Sydney Children's Choir perform outside the stables at Rouse Hill Estate.

Sydney Children's Choir perform outside the stables at Rouse Hill Estate. Still taken from video by James Murray, Sydney Living Museums.


‘The Letter’ by Samuel Lover
London: J. Duff & Co., 1839?

A small spark, attached to the wick of a candle is considered to indicate the arrival of a letter to the one before whom it burns.

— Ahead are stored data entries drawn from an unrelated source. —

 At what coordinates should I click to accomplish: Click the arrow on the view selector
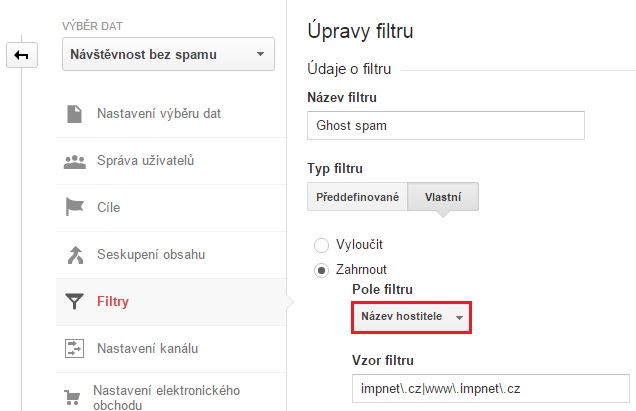pos(260,54)
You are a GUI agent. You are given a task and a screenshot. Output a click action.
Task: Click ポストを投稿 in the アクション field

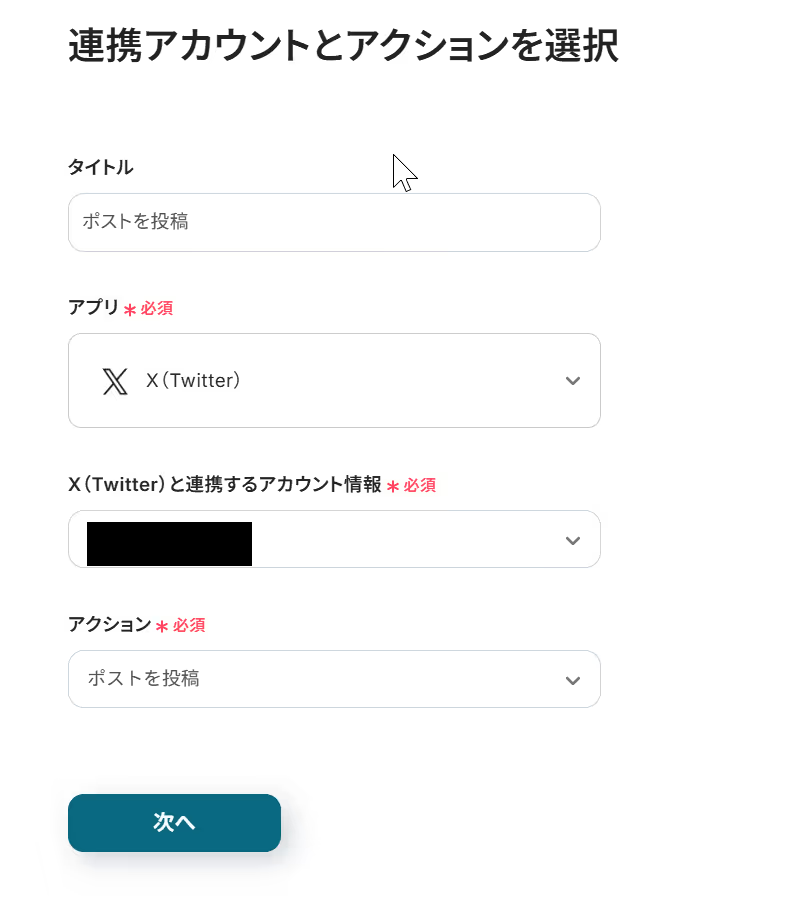click(143, 679)
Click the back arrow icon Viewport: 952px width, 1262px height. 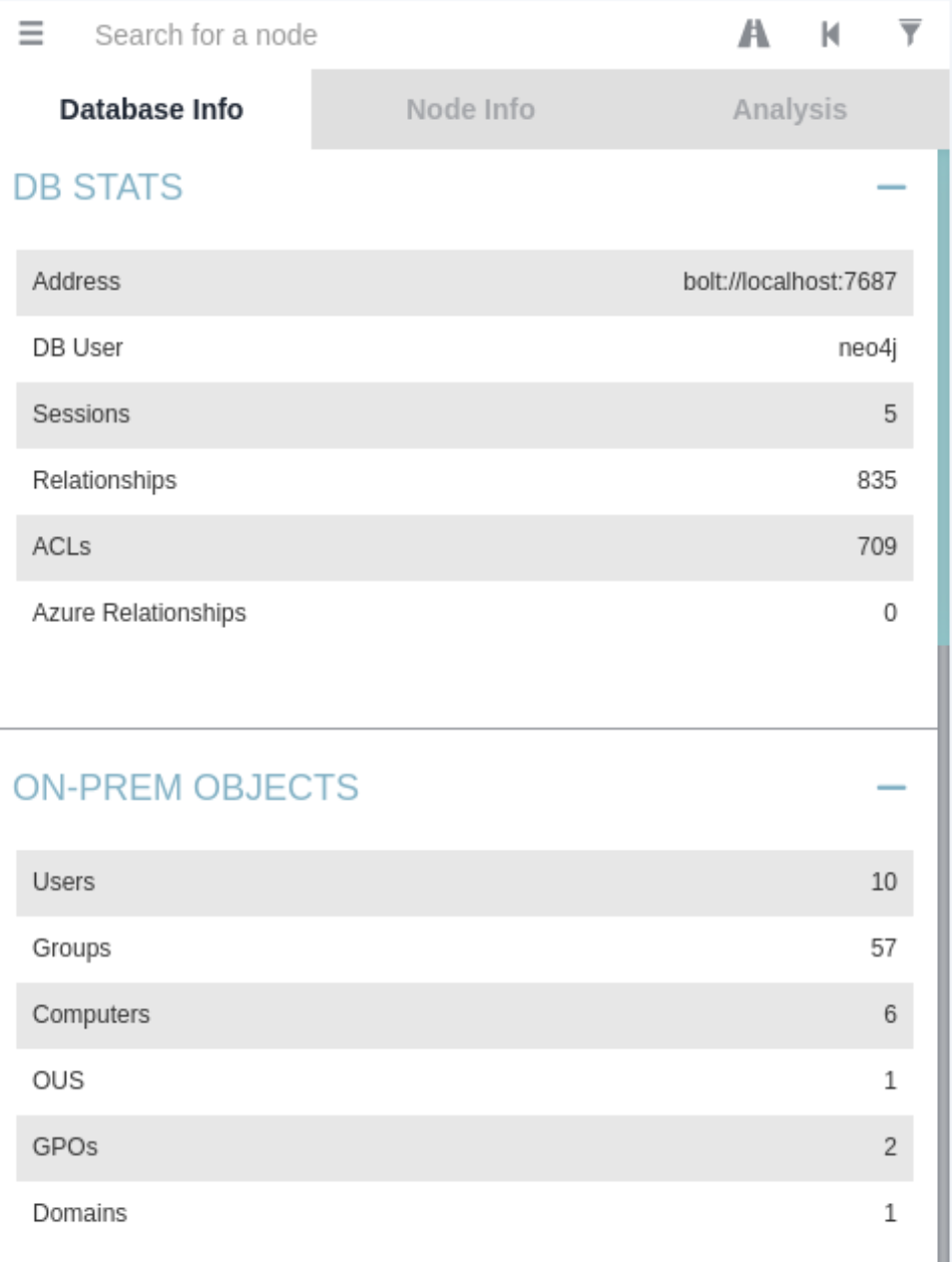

FARE-THEE-WELL, love, now thou art going
   Over the wild and trackless sea; 
Smooth be its waves, and fair the wind blowing–
   Tho 'tis to bear thee far from me. 
But when on the waste of Ocean, 
   Some happy home-bound bark you see, 
Swear by the truth of thy heart's devotion, 
   To send a letter back to me.

Think of the shore thou'st left behind thee,
   Even when reaching a brighter strand; 
Let not the golden glories blind thee 
   Of that gorgeous Indian land; 
Send me not its diamond treasures, 
   Nor pearls from the depth of its sunny sea, 
But tell me of all thy woes and pleasures, 
   In a long letter back to me.

And while dwelling in lands of pleasure,
   Think, as you bask in their bright sunshine, 
That while the ling’ring time I measure,
   Sad and wintry hours are mine; 
Lonely by my taper weeping
   And watching, the spark of promise to see–
All for that bright spark, my night-watch keeping,
   For oh! 'tis a letter, love, from thee! 
To say that soon thy sail will be flowing 
   Homeward to bear thee over the sea: 
Calm be the waves and swift the wind blowing, 
   For oh! thou art coming back to me!


About the author

Dr Matthew Stephens

Research Librarian

Matthew Stephens is research librarian at the Caroline Simpson Library & Research Collection.  He is particularly fascinated by early book, musical instrument and sheet music collections in NSW and the stories they tell.